Exercise tasks
1. Translate this sentence from the forum thread about a vintage bicycle into Spanish: "The seat is a replacement, and the rack is a period add on."
2. From the forum thread about a vintage bicycle, return everything from "You can view" down to "be GREATLY appreciated!".
3. Please decide whether each statement agrees with the forum thread about a vintage bicycle, answering yes or no and quoting the words that settle it. (a) Schwinn serial numbers were lost in a fire. (b) The "36" on the brake hub gives the year. (c) One reply describes the frame as a 35 double diamond.

Reading passage
++++++++++++++++++++
You can view more pictures here:

http://s12.photobucket.com/albums/a220/laguna73/Bicycle/




From what little bit of research I've done, I think this may be a Model C??

Any advice or info anyone can provide will be GREATLY appreciated!


----------



## Adamtinkerer (Apr 23, 2009)

Wow, what a find! The seat is a replacement, and the rack is a period add on. Never heard of the Latonia badge, might be a rare bird. Schwinn serial #'s were lost in a 1948 fire, but your Morrow brake hub will have a letter code under 'Eclipse machine co. Elmira NY' which indicates the year. It'll also say '36', but that's the spoke count. I dont have the codes in front of me, but if you post the letter, me, or one of our many cycle scholars can decode it. Welcome to the hobby, with a great bike like that, you're off to an amazing start!


----------



## Xcelsior (Apr 23, 2009)

*Thats it*

frame is a 35 double diamond.  First year cycle plane w/ bunch of later added parts.  nice find!


----------



## markivpedalpusher (Apr 23, 2009)

Yup def not c model add some cross brace handlebars with T stem or a/s razor back, long spring seat, miller kickstand, hockey stick chain guard and you will be good to go. That paint will clean up as well. Nice score!

This is a Mead Ranger made by Schwinn for Mead. 36 model came out in 37 for Mead.


----------
++++++++++++++++++++
Data supplied
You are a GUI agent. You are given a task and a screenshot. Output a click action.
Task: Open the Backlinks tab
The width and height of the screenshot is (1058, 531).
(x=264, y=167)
++++++++++++++++++++
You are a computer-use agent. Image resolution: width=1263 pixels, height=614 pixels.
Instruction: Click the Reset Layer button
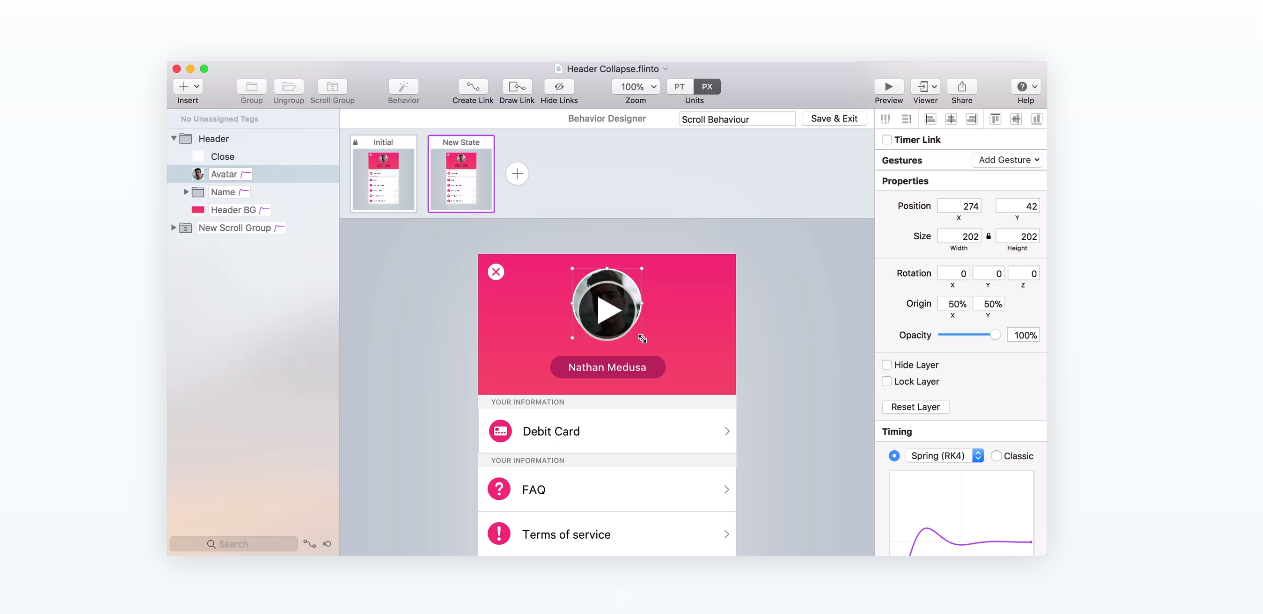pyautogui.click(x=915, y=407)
++++++++++++++++++++
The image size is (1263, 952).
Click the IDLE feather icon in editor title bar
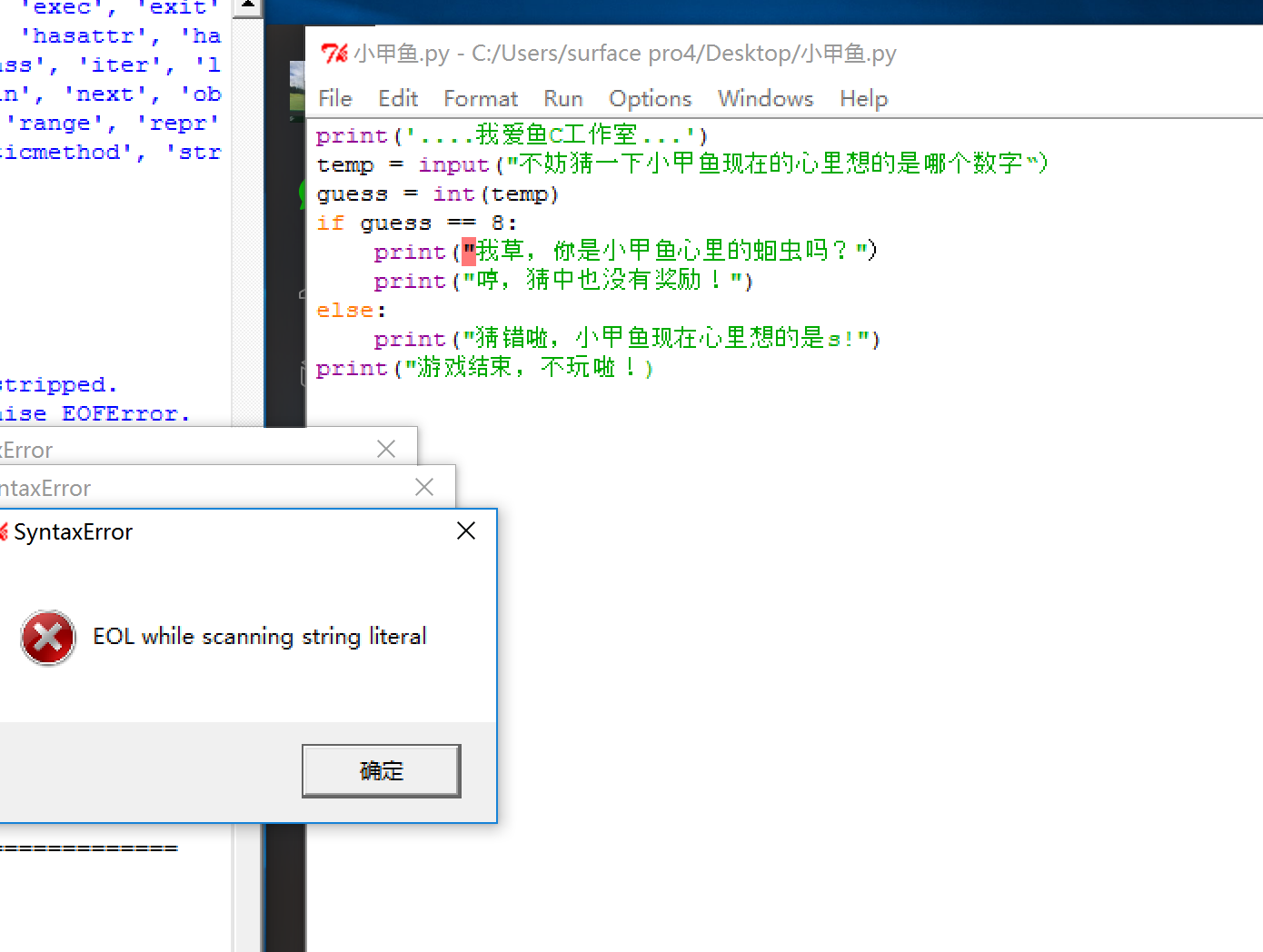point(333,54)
++++++++++++++++++++
Results of the tasks
1. El asiento es un reemplazo, y el portaequipajes es un accesorio de época añadido.

2.
You can view more pictures here:

http://s12.photobucket.com/albums/a220/laguna73/Bicycle/




From what little bit of research I've done, I think this may be a Model C??

Any advice or info anyone can provide will be GREATLY appreciated!

3.
(a) Yes: "Schwinn serial #'s were lost in a 1948 fire"
(b) No: "It'll also say '36', but that's the spoke count."
(c) Yes: "frame is a 35 double diamond."